**INSTRUKSI TERTULIS A**: Dalam kutipan teks tentang otoritas di NU, siapa yang melaksanakan otoritas organisatoris?

**** KUTIPAN TEKS

Sepertinya, saat ini mesin organisasi berjalan tidak seimbang antara legimitasi organisatoris dengan otoritas moral tradisional NU. Pelaksana otoritas organisatoris dilaksanakan oleh pimpinan tanfidziyah. Namun, keputusan dan argumentasi hukum formal biasanya tidak berhenti pada otoritas tanfidziyah. Musyawarah berbasis pimpinan kiai syuriyah serta restu sesepuh kiai pimpinan memiliki legitimasi yang lebih kuat. NU merupakan organisasi modern. Tetapi kultur kepesantrenan tidak bisa dihilangkan.
Dalam sejarah keilmuan Islam—mulai dari para fuqaha, mutakallimun, hingga para sufi—otoritas selalu dipahami sebagai perpaduan antara kapasitas keilmuan dan kematangan akhlak. Bila otoritas kemudian dipersempit hanya pada aspek legalitas struktural dan formalitas organisasi, maka terjadilah penyusutan makna epistemologis. Sebuah organisasi keagamaan bisa menjadi institusi yang bersifat korporatif belaka, kehilangan ruh ilmiah dan moral.
Polemik yang muncul akhirnya menyingkap persoalan yang cukup mendasar. Yaitu cara pandang di dalam tubuh organisasi keagamaan. Cara pandang mencakup cara seseorang menilai dan memahami struktur kepemimpinan, otoritas, amanah, moral serta makna ukhuwah. Ketika pandangan ini retak, maka relasi kekuasaan dan etika-moral dalam berorganisasi ikut mengalami kerusakan.

********
**** DATA SUMBER

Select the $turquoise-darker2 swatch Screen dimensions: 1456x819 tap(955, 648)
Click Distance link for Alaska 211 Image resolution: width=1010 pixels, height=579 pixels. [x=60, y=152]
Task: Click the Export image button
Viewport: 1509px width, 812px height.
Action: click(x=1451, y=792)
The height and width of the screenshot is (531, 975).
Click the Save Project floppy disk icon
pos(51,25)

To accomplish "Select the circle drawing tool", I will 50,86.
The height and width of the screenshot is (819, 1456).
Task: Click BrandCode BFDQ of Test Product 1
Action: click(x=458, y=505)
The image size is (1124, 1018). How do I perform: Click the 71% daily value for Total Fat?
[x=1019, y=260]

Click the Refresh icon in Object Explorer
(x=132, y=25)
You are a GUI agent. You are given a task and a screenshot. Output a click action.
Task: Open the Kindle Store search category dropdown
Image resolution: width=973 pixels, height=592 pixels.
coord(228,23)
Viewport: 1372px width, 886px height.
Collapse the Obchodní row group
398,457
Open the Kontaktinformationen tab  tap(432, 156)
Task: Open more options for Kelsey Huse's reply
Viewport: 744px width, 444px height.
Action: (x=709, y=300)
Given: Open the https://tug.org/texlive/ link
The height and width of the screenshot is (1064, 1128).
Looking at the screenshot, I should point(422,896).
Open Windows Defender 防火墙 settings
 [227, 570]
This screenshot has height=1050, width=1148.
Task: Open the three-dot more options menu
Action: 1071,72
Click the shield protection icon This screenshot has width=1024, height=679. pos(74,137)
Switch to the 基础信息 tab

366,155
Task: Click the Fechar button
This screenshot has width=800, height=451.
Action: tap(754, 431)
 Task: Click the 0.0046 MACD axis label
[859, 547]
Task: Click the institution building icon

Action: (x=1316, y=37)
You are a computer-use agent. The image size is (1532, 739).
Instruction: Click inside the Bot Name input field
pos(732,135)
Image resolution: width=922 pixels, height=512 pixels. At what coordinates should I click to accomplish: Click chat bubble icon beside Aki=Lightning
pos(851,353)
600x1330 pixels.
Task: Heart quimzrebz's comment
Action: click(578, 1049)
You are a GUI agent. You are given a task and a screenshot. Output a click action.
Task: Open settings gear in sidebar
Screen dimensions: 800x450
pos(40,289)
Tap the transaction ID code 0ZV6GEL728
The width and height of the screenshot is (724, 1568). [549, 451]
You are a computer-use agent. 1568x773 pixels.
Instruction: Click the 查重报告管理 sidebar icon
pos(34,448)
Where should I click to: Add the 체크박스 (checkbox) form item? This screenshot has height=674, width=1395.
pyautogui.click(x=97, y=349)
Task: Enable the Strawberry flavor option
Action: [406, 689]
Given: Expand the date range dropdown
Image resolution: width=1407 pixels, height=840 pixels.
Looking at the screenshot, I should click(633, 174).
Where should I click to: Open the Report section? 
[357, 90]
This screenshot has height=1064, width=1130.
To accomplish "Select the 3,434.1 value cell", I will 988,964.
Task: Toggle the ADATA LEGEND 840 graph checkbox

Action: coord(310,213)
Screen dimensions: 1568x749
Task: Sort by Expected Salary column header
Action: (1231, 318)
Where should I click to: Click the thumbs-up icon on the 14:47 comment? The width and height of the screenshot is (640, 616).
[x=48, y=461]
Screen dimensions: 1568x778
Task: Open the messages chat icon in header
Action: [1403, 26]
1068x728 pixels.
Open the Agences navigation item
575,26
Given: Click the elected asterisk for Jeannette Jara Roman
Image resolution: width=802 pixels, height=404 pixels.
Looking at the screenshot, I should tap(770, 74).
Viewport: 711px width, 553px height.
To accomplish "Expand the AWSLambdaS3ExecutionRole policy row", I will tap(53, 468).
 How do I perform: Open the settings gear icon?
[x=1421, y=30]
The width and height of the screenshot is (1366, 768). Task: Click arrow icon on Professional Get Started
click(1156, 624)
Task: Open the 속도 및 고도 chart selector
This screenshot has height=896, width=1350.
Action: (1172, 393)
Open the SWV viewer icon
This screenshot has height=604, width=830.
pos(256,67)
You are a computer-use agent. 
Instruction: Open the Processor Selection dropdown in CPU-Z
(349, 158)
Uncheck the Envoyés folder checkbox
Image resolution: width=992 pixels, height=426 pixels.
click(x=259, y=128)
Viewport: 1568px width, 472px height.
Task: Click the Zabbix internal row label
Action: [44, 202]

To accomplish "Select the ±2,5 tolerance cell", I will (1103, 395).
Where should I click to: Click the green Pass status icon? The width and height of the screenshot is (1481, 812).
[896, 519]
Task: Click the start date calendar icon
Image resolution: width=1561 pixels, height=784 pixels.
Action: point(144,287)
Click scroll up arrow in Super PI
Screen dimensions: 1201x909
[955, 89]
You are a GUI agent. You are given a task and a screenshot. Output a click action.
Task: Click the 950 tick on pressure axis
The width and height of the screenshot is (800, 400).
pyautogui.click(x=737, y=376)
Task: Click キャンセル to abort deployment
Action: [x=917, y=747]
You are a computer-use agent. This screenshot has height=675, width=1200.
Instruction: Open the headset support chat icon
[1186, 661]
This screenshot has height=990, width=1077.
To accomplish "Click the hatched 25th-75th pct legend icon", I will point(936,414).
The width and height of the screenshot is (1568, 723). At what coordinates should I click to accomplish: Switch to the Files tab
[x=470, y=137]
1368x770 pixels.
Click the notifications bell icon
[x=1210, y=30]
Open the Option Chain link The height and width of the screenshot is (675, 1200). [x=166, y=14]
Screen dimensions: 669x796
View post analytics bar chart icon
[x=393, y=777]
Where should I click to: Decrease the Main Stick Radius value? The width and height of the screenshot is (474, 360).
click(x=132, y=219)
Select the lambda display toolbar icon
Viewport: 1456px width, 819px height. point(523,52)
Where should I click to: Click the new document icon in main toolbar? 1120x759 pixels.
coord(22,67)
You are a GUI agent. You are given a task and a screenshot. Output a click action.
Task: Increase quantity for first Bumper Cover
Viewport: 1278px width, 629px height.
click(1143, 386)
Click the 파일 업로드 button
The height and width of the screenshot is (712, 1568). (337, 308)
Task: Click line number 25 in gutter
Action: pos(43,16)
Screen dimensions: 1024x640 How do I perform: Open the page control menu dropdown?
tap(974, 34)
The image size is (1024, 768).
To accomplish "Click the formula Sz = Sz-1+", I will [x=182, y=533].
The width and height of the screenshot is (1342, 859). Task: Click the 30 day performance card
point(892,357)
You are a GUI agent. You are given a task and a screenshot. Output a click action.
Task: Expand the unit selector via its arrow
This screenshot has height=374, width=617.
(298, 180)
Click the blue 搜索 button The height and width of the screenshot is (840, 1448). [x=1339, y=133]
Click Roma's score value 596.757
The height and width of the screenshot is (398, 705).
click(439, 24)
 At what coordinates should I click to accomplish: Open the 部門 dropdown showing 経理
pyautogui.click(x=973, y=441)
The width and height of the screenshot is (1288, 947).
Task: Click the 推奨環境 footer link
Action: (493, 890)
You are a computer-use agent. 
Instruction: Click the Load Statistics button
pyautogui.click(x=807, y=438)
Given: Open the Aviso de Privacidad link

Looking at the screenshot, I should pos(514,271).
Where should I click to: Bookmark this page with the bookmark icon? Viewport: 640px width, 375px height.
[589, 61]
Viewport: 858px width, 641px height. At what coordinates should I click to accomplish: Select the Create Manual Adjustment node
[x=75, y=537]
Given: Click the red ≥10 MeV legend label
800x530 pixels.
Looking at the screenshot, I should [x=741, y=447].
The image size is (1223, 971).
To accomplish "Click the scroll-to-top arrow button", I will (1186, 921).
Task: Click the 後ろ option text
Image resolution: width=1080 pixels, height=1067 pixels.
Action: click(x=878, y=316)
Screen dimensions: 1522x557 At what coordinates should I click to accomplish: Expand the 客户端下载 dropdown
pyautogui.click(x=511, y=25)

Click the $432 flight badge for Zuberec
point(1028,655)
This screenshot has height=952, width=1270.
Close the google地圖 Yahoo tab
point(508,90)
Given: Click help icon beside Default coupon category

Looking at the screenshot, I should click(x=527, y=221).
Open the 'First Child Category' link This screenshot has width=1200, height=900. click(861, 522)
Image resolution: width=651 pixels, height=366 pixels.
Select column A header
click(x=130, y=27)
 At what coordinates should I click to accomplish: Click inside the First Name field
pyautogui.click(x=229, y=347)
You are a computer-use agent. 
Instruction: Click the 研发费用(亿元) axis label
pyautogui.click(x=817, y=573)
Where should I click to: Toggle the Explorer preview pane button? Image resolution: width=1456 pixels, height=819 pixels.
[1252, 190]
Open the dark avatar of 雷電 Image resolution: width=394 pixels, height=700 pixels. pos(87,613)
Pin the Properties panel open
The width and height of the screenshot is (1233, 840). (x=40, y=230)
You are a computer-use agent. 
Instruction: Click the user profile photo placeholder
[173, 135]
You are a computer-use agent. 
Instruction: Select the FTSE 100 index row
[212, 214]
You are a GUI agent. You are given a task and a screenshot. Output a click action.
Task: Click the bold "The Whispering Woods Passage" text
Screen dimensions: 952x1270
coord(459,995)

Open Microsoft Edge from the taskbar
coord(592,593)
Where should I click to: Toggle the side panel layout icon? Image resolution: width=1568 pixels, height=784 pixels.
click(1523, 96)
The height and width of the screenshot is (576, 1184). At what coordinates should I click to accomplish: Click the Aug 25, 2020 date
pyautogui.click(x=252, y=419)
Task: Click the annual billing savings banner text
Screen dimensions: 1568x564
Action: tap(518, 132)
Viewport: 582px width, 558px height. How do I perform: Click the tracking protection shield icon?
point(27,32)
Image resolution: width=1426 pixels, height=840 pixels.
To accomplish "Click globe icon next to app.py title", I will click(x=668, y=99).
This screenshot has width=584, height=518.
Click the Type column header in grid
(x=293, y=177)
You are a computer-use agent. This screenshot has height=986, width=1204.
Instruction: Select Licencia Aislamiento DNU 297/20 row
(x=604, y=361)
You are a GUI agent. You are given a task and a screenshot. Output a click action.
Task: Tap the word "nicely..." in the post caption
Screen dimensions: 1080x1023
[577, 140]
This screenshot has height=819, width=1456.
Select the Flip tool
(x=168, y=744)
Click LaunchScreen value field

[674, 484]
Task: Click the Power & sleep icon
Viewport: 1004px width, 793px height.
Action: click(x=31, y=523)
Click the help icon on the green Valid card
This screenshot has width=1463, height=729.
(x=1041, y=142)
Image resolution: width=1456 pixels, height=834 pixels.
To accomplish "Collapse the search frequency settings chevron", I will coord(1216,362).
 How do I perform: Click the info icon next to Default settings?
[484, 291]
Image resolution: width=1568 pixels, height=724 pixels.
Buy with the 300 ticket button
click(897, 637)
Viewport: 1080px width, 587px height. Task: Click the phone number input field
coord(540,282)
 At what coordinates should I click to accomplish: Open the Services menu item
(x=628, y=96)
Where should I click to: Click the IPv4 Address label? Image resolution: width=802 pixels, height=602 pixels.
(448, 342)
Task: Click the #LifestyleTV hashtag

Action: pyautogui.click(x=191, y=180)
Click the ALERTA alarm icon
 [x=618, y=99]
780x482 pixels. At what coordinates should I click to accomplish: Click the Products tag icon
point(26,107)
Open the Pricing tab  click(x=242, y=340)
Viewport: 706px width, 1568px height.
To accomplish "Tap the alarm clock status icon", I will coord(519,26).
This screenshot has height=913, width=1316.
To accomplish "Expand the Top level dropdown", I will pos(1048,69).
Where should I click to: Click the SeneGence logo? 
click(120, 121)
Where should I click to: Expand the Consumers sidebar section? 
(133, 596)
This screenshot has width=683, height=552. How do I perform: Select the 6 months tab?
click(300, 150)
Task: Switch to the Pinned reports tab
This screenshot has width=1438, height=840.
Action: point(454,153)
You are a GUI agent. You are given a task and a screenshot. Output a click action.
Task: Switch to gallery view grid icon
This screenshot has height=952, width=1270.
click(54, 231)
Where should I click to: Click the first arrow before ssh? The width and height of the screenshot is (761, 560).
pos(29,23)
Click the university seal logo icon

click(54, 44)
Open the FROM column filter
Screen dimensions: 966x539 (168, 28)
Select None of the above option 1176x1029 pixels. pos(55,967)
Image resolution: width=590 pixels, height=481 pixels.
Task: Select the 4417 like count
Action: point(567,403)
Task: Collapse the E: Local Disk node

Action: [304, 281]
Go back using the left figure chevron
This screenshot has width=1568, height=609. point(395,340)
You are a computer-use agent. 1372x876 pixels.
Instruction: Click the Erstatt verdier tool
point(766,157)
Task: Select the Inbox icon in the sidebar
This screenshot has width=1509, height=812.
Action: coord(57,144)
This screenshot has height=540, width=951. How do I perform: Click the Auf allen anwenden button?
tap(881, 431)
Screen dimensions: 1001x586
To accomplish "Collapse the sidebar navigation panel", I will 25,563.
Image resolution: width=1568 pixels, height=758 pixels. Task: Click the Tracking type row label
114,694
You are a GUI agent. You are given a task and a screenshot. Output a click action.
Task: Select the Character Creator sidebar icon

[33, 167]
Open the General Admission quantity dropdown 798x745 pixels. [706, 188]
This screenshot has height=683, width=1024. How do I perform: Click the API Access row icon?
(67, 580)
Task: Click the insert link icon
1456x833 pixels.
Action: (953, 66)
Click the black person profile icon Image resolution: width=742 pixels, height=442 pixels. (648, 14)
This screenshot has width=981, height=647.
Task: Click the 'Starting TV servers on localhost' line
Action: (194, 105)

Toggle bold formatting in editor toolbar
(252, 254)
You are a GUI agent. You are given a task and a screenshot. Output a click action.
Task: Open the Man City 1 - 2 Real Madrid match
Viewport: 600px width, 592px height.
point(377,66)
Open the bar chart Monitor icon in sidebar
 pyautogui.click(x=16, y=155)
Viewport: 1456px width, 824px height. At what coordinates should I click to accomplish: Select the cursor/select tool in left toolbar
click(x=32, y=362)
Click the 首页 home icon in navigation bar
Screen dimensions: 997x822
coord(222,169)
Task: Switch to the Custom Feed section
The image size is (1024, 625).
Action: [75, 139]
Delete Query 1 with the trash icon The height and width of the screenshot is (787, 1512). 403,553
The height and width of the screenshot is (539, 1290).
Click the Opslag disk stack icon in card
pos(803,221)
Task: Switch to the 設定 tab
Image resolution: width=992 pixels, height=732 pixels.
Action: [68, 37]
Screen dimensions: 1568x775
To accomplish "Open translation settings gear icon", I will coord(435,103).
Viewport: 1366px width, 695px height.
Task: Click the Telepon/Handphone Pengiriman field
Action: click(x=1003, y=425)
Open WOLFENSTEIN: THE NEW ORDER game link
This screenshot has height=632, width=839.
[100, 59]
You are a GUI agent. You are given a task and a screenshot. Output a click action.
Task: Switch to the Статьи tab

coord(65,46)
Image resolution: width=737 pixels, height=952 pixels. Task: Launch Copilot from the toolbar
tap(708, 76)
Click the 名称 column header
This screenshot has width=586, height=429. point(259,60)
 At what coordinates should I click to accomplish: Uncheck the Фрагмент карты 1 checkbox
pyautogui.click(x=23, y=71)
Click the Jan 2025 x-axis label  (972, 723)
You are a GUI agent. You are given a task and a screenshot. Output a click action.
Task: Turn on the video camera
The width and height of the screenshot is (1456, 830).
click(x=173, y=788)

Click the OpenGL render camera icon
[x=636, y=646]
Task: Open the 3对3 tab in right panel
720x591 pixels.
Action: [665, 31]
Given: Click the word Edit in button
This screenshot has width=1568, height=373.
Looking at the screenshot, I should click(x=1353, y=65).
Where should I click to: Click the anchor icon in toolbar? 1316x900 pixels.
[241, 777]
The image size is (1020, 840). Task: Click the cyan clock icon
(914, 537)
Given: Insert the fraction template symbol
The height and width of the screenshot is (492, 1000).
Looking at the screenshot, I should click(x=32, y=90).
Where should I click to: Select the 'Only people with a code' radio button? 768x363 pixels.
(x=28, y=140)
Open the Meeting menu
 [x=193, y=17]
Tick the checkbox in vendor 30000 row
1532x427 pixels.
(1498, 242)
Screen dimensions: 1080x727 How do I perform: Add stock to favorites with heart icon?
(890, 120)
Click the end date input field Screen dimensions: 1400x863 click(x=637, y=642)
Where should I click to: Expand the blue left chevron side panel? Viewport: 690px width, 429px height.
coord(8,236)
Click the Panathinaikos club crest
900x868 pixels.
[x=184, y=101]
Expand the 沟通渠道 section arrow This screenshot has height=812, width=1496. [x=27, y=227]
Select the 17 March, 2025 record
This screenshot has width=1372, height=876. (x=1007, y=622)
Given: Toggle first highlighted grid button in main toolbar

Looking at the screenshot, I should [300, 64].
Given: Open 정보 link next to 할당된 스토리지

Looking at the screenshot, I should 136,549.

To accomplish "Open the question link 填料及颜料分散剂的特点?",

********

**INSTRUKSI TERTULIS B**: Tuliskan ulang baris-baris catatan mulai dari baris yang memuat "Where should I click to: Click the first" sampai dan termasuk baris yang memuat "This screenshot has width=1568, height=609.".

**HASIL LENGKAP A**: Pimpinan tanfidziyah.

**HASIL LENGKAP B**:
Where should I click to: Click the first arrow before ssh? The width and height of the screenshot is (761, 560).
pos(29,23)
Click the university seal logo icon

click(54, 44)
Open the FROM column filter
Screen dimensions: 966x539 (168, 28)
Select None of the above option 1176x1029 pixels. pos(55,967)
Image resolution: width=590 pixels, height=481 pixels.
Task: Select the 4417 like count
Action: point(567,403)
Task: Collapse the E: Local Disk node

Action: [304, 281]
Go back using the left figure chevron
This screenshot has width=1568, height=609. point(395,340)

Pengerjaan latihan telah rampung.